I think its important to find one'w own minimal footprint. Obviously it is different for each individual. Knowing it will ease the context switches (read: Location/Country change, status change, leaving the comfort zone etc...). Though, I doubt staying with the minimal footprint for a "really" long time is a viable option.

With all due respect, I think getting a proper bed could be a good idea for your back.

Many of these "I don't need anything" posts should be subtitled, "If I want to use something, I just mooch it off friends", "I let other people maintain and store the stuff I use" or "I don't have any hobbies".

"'I let other people maintain and store the stuff I use'"

Sounds like a business model. I'd pay for it.

The link to devo.ps on your sidebar is broken (missing the 'p' in 'http')

Thanks for that. Fixed.

If the apartment really looks like the photo, the poster does not and will never have a girlfriend. Bed frame and at least a love seat are a must for dating, even in San Francisco.

That's perfectly fine if you are interested only in software, but if you wan't to play with robots or some hardware, there's sh*t to bought and kept and not easily moved.

i really like the idea of not buying all shit which is available, and keep his bugs together.

but at least i want some confizone at home, a good bed and stuff like that. just enough to relax and thats it.

i went from to have to much money to have like nothing, and one is for sure to have a little bit more money then u need, make things easier...what does not mean that u have to buy them.

I'd like to cut down on all of the junk I hold on to. What are some helpful tips to go from hoarder to not owning shit?

Haven't used something in a year? Throw it out. Not sure if you'll regret throwing away a memento? Take a picture of it, then throw it out.

Agreed.
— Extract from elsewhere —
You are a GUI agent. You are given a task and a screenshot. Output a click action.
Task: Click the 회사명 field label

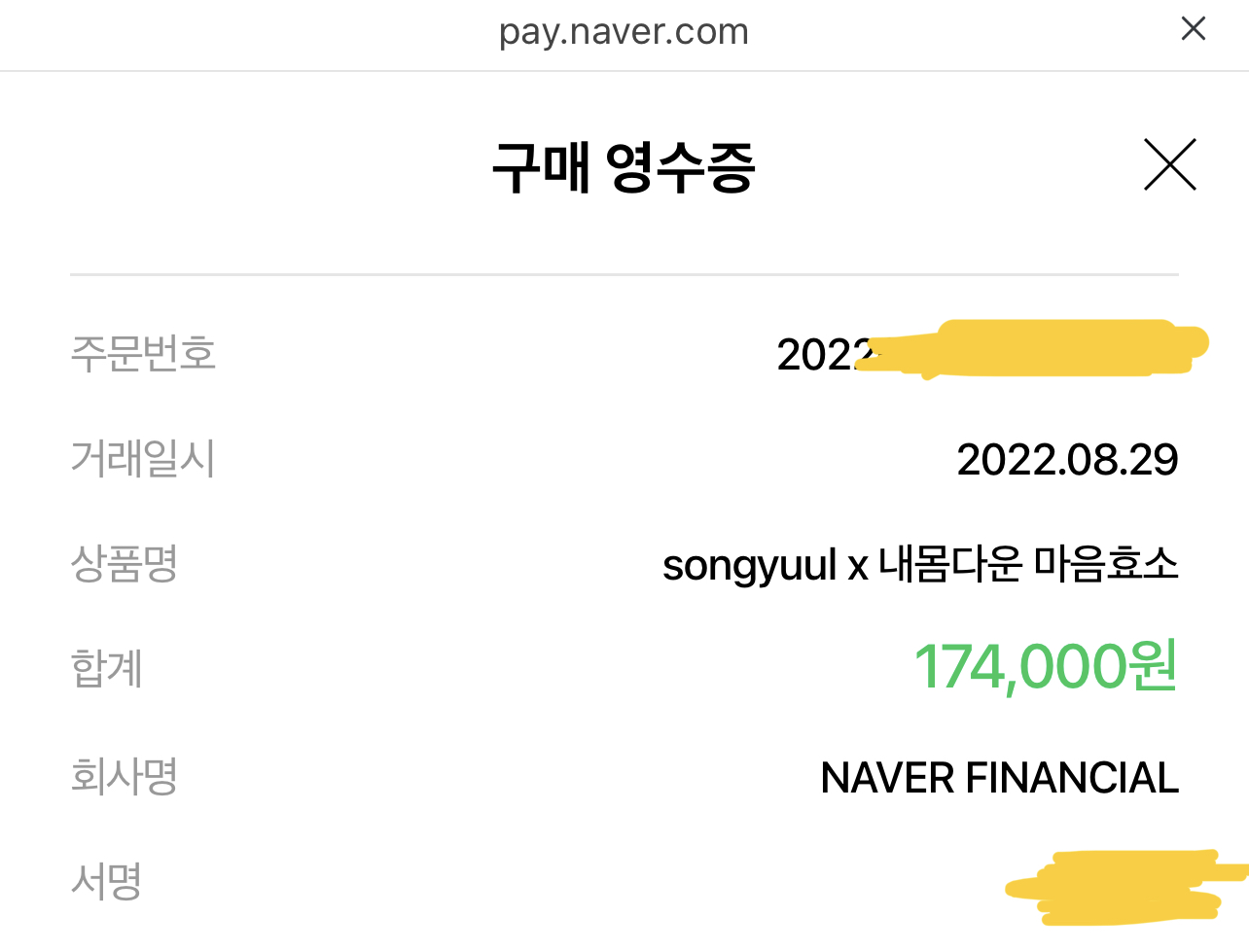125,776
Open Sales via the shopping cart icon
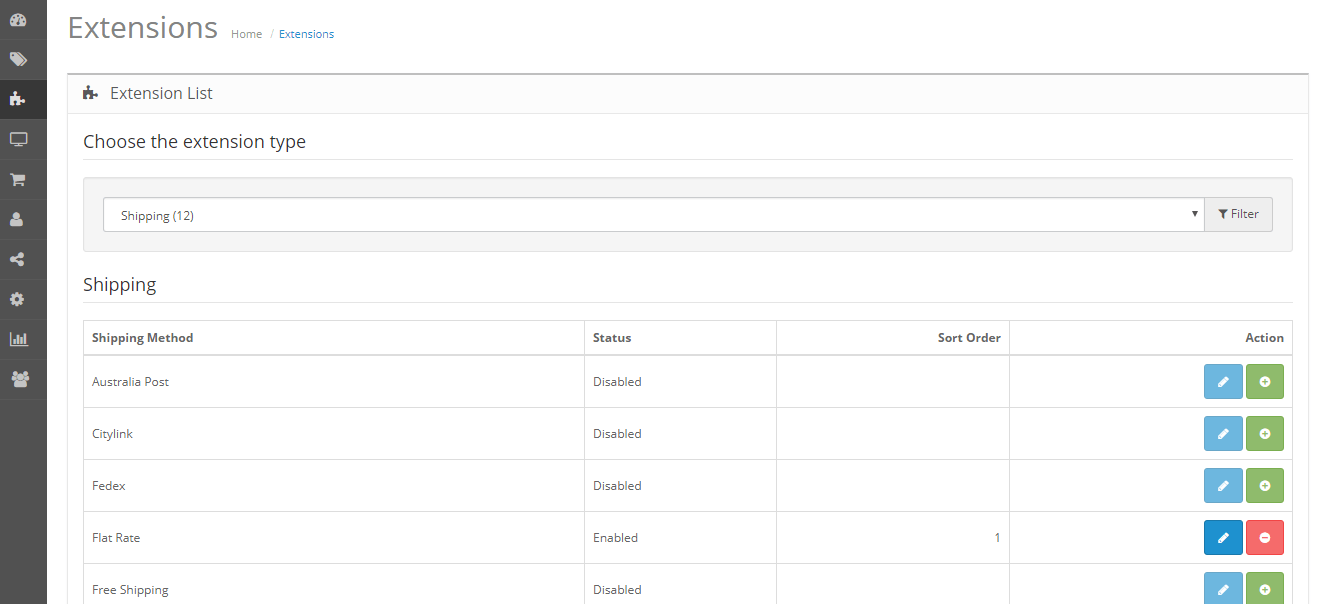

This practice helped reduce my sh*t collection by quite a bit.

Books - Get a barcode scanning app (GoodReads works well) and then you can give away your books, buying them electronically if you ever want to buy them again (you probably won't). Or send your books to http://1dollarscan.com/ etc. If you're feeling lazy, just take a few photos of your whole shelf.

DVDs/CDs - Barcode-scan your DVDs and CDs so you can give them away too.

Clothes - Put clothes you haven't worn for 6 months in a box. If they're still in the box 6 months later, give them away.

Selling - If you value your time, avoid selling on eBay. It's an awful UX uploading photos etc. Give away small items and don't bother selling anything under $X as it won't be worth your effort. ($X depends on how much you value your time.) Make it collection-only if you live in a big city and make it the same time for all items (e.g. "collection only at Monday 8-9pm").

Prevention is better than cure - Be careful whatever you buy. Be careful whatever crap you collect at events. These are the same items that a few months/years later are going to cause you clutter and force you to constantly be making decisions about whether to keep them.

I usually just tell myself : Do I want to put this in a suitcase when I move? Do I want one more thing in my place? Usually that works, after the horrors I've had involving moving.

There are a lot of boxes of my stuff sitting somewhere that will probably all go to the trash when/if I ever fetch them. Being forced to move around changed my view on a lot of things.

Whenever you think "I shouldn't throw that away, I might need/want it one day", dispose of it instantly - sell it or dump it.

That's some great advice, I'll start doing that!

Donate stuff to Oxfam or libraries.

I've long resisted getting a Kindle, but now I am very happy for every book that is not taking up space.

Some larger things you can probably give away via classifieds or just putting them on the curb with a note.

Also, quit having hobbies

Good point. Perhaps one way to reduce hobby related stuff is to do as much as possible in hacker spaces or similar things, so that you don't have to own equipment yourself.

It's not the things you own, but the things that own you that make life troublesome.